2.1.2. YOLOv4 and YOLOv5

YOLOv2 is an improvement on YOLOv1, but it still struggles with small objects. This is important because, in livestock recognition, most of the objects to be detected are small, making YOLOv3 [29] a significant development. The main contribution of YOLOv3 to this work is that it is able to make predictions at three different scales, improving predictions for small objects. In addition to three-scale prediction, YOLOv3 uses Darknet-53 [29], a variant of Darknet-19, composed of 53 convolutional layers. This makes YOLOv3 slower than YOLOv2, running at

34.5

FPS. YOLOv3 also uses anchor boxes, three for each scale, meaning that, for the same image, it produces more bounding boxes than YOLOv2.

After YOLOv3, YOLOv4 [26] and YOLOv5 [27] were released. Like current state-of-the-art detectors, these two new versions of YOLO are composed of three parts:

Backbone: CSPDarknet-53.
Neck: PA-NET.
Head: YOLOv3.

The main contribution of YOLOv5 is to integrate new ideas from other works, achieving high accuracy and maintaining real-time performance. Some of these new ideas are related to data augmentation. In YOLOv5, the technique known as mosaic augmentation is used, whereby four images are combined into one. To do this, four slices of four different images are generated and merged into a new image. In this way, classes that would otherwise never appear in the same image can be combined. Another idea introduced in YOLOv5 is to use auto anchor boxes. The anchor boxes are still obtained from the k-means clustering algorithm, but now no configuration is required, since, in the event that the specified anchor boxes are not the correct ones, new anchor boxes appropriate to the dataset in question are automatically calculated.

2.1.3. SSD

SSD or Single Shot Multibox Detector [8] arose due to the need for a detector that improves the results of YOLOv1 and is still fast, as Faster R-CNN runs at 7 FPS. Object detectors can be divided into two categories: one-state or two-state. Two-state detectors first propose a number of regions of interest in each of the images, and then classify each of these regions. Two-state detectors produce good results, but, due to the large number of regions to process, they are very time-consuming. R-CNN and its variants are examples of two-state detectors. SSD and YOLO are one-state detectors, performing detections by regression on the proposed bounding boxes.

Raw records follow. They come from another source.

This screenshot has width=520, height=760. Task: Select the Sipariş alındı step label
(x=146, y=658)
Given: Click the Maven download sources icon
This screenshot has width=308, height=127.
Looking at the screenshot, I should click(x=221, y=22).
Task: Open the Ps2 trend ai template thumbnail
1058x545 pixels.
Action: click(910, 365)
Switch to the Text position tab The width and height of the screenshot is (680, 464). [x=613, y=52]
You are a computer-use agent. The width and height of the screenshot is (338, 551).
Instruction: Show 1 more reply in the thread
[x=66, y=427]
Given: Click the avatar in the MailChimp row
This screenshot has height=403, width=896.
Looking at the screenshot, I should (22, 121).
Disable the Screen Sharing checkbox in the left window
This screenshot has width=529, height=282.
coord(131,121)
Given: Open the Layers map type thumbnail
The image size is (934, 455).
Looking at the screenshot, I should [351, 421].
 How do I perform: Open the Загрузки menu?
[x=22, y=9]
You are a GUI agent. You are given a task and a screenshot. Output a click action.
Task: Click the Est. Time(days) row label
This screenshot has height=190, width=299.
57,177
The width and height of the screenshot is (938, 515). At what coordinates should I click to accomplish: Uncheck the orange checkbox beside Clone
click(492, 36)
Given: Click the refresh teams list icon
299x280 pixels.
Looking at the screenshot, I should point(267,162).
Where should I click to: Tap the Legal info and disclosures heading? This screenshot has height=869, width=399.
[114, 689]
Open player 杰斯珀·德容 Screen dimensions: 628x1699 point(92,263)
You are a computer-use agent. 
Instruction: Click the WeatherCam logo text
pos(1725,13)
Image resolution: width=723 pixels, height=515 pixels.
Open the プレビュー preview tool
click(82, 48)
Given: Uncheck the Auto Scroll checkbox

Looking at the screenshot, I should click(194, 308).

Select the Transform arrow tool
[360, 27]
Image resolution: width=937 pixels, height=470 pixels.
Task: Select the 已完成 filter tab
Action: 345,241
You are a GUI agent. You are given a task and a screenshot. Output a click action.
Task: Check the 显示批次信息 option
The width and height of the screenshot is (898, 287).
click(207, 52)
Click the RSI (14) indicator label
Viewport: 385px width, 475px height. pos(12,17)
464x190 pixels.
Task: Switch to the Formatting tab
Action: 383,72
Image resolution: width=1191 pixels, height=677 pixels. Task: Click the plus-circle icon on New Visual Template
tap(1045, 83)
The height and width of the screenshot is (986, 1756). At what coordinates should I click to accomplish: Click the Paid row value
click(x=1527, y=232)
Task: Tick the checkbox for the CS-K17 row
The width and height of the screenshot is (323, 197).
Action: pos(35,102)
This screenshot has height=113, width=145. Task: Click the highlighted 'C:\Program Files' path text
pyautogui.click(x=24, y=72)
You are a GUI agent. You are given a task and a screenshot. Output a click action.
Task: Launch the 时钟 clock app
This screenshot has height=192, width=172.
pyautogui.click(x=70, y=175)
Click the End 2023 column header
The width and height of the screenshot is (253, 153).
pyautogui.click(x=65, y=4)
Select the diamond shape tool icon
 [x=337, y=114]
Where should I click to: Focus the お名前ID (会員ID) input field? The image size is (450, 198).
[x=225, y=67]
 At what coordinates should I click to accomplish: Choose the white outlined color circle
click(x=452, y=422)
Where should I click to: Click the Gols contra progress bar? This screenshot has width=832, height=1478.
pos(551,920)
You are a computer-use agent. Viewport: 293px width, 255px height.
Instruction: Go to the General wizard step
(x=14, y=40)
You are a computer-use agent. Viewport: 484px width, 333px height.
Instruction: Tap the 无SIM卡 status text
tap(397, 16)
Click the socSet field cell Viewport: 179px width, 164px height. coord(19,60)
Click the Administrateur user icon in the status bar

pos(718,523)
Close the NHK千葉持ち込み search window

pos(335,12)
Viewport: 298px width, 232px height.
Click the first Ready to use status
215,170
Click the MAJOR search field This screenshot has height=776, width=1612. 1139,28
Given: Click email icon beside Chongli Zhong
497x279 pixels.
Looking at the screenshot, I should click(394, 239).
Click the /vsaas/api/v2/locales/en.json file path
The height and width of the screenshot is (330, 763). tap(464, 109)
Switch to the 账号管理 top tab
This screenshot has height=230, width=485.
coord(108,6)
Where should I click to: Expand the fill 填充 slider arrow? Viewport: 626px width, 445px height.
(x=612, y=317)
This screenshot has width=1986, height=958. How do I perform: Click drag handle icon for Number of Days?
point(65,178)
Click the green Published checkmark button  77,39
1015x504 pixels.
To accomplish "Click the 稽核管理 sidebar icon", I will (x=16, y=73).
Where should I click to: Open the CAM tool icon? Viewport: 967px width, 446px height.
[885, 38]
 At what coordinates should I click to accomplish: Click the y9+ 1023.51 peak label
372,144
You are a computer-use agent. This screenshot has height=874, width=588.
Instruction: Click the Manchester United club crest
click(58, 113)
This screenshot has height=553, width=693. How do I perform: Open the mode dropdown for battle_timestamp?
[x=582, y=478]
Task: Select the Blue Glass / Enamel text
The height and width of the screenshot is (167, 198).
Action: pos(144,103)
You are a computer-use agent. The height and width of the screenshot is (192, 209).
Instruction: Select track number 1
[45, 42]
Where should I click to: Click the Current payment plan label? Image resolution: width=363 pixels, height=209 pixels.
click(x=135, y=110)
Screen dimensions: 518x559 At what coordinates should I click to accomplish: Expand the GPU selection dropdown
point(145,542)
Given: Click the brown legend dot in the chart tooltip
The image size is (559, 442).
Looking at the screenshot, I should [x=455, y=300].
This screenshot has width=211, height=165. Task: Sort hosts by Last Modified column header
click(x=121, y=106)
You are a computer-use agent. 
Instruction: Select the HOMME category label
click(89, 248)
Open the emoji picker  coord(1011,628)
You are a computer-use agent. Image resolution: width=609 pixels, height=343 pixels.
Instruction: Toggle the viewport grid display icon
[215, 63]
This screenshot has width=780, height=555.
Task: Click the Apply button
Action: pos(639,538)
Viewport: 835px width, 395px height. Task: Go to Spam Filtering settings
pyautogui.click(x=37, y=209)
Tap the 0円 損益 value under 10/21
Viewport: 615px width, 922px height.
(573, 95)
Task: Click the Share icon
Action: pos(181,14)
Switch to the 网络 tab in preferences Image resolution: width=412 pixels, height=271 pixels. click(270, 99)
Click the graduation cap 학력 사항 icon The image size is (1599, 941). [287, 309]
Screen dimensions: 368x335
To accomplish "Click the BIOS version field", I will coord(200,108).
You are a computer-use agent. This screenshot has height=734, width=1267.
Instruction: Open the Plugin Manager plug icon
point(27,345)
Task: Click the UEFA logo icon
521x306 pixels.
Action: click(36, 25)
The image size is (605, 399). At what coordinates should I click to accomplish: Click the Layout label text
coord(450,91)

The network is trained with a weighted sum of localization and confidence loss, using hard negative mining and data augmentation. The SSD version used has an input size of

300 \times 300

. Therefore, either all the images must be resized from

416 \times 416

to

300 \times 300

, or new

300 \times 300

crops must be made (see Section 2.2). After evaluating both options, it was concluded that the second option is the most valid because resizing images would reduce resolution making comparison with other object detection algorithms impossible. For this reason, new

300 \times 300

crops were made for SSD.

2.1.4. Azure Custom Vision

Azure Custom Vision [25] is a service provided by Microsoft that can be applied to classification and object detection tasks. In this work, Azure Custom Vision for object detection is evaluated.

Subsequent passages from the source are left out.